Sweet chilli sauce is best served with anything deep-fried and crispy. Try with crab cakes, or breaded wild mushrooms. Alternatively, use for making dressings, such as the one I used for my Warm Puffball and Celeriac Salad.
Variation: Hawthorn Hedgerow Jelly
To make a delicious sweet jelly that can be served with cheeses, cold meats, or just simply smeared on hot toast.
- Follow the recipe for Chilli Hawthorn Dipping Sauce up to the end of stage 3.
- In a measuring jug, measure the juice that you have collected in millilitres. Now work out 75% of this figure, and weigh out this amount in grams of granulated sugar. So for example, if you were left with 500 ml of strained juice, you would need 375g granulated sugar.
- Pour the juice back into the pan, and bring gently to a simmer. Add the sugar and stir until completely dissolved.
- Pop in a sugar thermometer, and boil hard until setting point is reached (104.5°C).
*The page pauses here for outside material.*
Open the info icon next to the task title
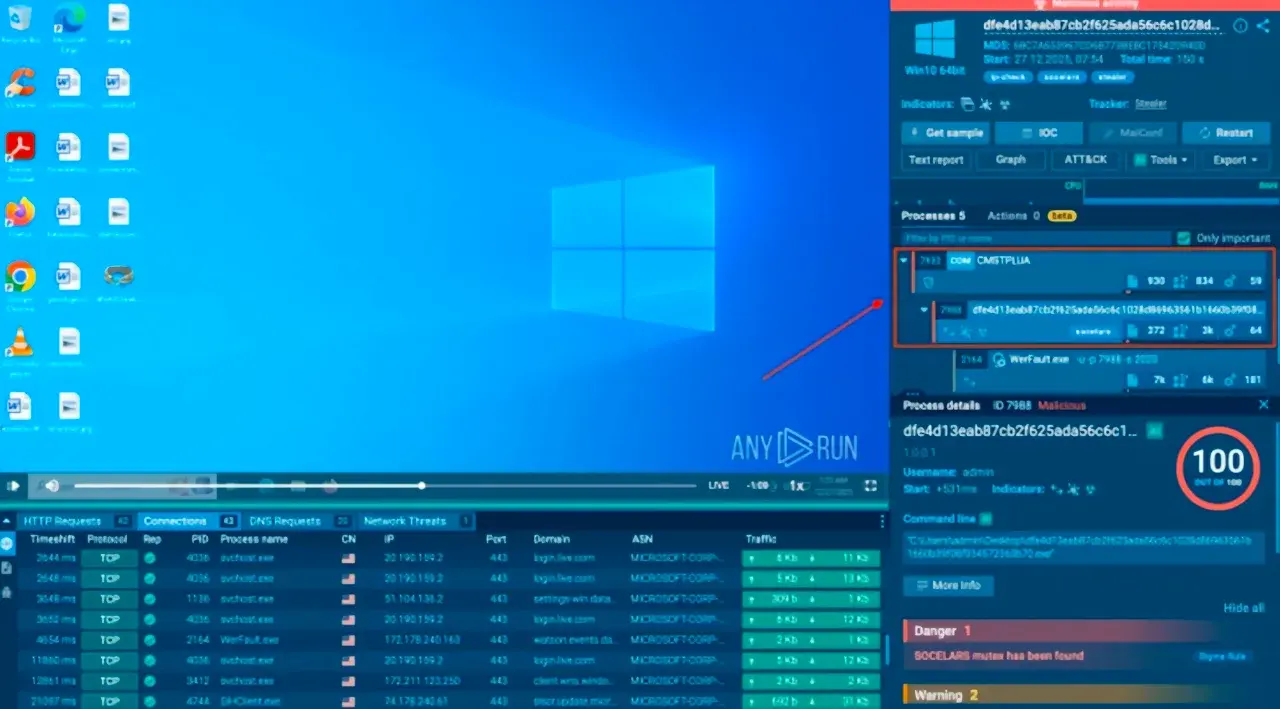tap(1240, 26)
If you don’t have a sugar thermometer, you can test for a set by placing a saucer in the fridge for at least half an hour so that it is very cold. Pour a few drops of the hot liquid onto the cold saucer – if the liquid sets and does not run after about 20 seconds, setting point has been reached and you can stop cooking.
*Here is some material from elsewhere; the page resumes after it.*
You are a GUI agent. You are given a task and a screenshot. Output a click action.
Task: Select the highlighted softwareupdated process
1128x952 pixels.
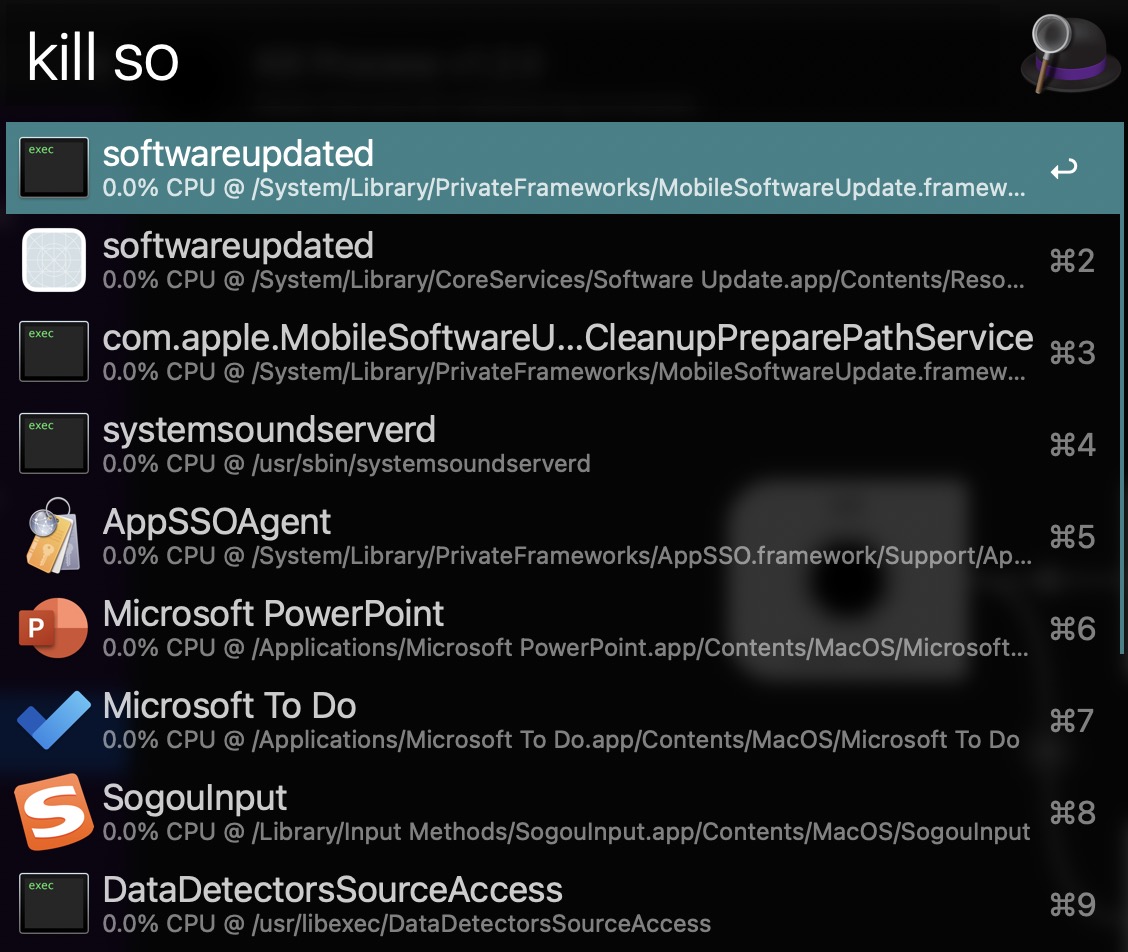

- Pour the juice into warm sterilised jars and seal. This jelly will keep for at least a year, though probably even longer.
The way I do this is to completely submerge the jars for a couple of hours in a solution of water and sterilizing tablets that you can pick up very cheaply from the chemist. I then dry them in a very low oven (gas mark ½) for about half an hour. Fill the jars when they are still hot.